Former Labour Party member Carel Buxton said the claims from Morris were designed to create the impression that there were “Muslim men on a mission to destroy the Labour Party”.

Further complaints from Labour officials led to the creation of a file on mostly Pakistani members of the party in Newham, which recorded personal details of Muslim members and their families.

“It’s a shocking document,” Tahir Mirza, told Al Jazeera, after viewing his name in the dossier.

“It seems to me that somebody is actually working inside the Labour Party against ethnic minorities,” he said.

In March 2021, East and West Ham Labour Parties were suspended, and more than 5,000 mostly Muslim party members were disenfranchised. This meant that party meetings were banned and local party members were prevented from selecting their candidates for local elections.

Responses by those involved

Responding to the Labour Files, the Labour Party denied allegations of racism but said that it had set up a working party to address the issue. It was implementing recommendations from the Equalities and Human Rights Commission to establish an independent process to investigate all complaints of racism, harassment and discrimination and had implemented Codes of Conduct on Islamophobia and Anti-Black racism, as well as creating a Diversity and Inclusion Board.

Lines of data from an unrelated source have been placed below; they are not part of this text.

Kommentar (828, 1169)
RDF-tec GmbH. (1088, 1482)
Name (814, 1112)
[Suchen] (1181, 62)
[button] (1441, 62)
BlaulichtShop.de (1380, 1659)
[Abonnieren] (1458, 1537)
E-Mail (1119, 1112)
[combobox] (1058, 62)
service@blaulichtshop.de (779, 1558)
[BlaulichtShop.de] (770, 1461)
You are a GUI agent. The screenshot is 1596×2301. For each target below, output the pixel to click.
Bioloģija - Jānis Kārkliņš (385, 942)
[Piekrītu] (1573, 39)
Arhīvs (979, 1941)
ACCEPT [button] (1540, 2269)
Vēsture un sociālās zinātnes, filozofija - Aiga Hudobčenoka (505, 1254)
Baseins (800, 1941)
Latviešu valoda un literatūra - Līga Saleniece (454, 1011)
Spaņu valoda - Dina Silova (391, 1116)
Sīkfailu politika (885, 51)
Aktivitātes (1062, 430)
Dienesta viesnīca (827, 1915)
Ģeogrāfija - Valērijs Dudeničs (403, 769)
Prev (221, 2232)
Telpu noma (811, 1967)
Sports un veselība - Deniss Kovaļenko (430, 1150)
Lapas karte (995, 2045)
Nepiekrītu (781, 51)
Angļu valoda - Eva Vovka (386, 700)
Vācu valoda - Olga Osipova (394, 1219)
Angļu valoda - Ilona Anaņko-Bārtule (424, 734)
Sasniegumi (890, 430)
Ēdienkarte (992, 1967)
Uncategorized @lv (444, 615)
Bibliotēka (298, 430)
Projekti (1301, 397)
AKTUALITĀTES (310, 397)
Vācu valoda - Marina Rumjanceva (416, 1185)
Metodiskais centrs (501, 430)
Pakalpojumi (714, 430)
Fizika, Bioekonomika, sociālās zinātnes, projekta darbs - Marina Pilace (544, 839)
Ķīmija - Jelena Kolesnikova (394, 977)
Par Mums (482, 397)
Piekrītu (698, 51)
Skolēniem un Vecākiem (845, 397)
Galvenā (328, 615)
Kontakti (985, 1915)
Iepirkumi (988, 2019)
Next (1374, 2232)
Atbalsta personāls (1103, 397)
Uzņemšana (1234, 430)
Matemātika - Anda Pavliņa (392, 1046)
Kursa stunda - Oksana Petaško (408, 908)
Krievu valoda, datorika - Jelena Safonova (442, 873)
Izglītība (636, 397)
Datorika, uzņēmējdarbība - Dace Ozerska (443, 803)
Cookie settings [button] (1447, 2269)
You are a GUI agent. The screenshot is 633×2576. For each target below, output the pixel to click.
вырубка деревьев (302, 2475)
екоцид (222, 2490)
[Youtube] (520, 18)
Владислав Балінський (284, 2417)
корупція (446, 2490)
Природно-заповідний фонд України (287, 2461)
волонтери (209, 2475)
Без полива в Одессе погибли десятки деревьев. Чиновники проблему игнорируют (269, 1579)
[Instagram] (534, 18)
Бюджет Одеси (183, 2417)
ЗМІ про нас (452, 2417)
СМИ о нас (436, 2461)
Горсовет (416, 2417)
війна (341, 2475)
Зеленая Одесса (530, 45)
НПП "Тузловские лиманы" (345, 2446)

It denied that it had been involved in any criminality relating to the Newham constituencies and that it was a lawless organisation; it was a rules-based organisation.

A number of those involved in the Party WhatsApp group denied that this contained any racist messages or material derogatory of BAME Party members.

One former senior official described the suggestion that that cases of Islamophobia were treated differently to those of antisemitism as “nonsense”.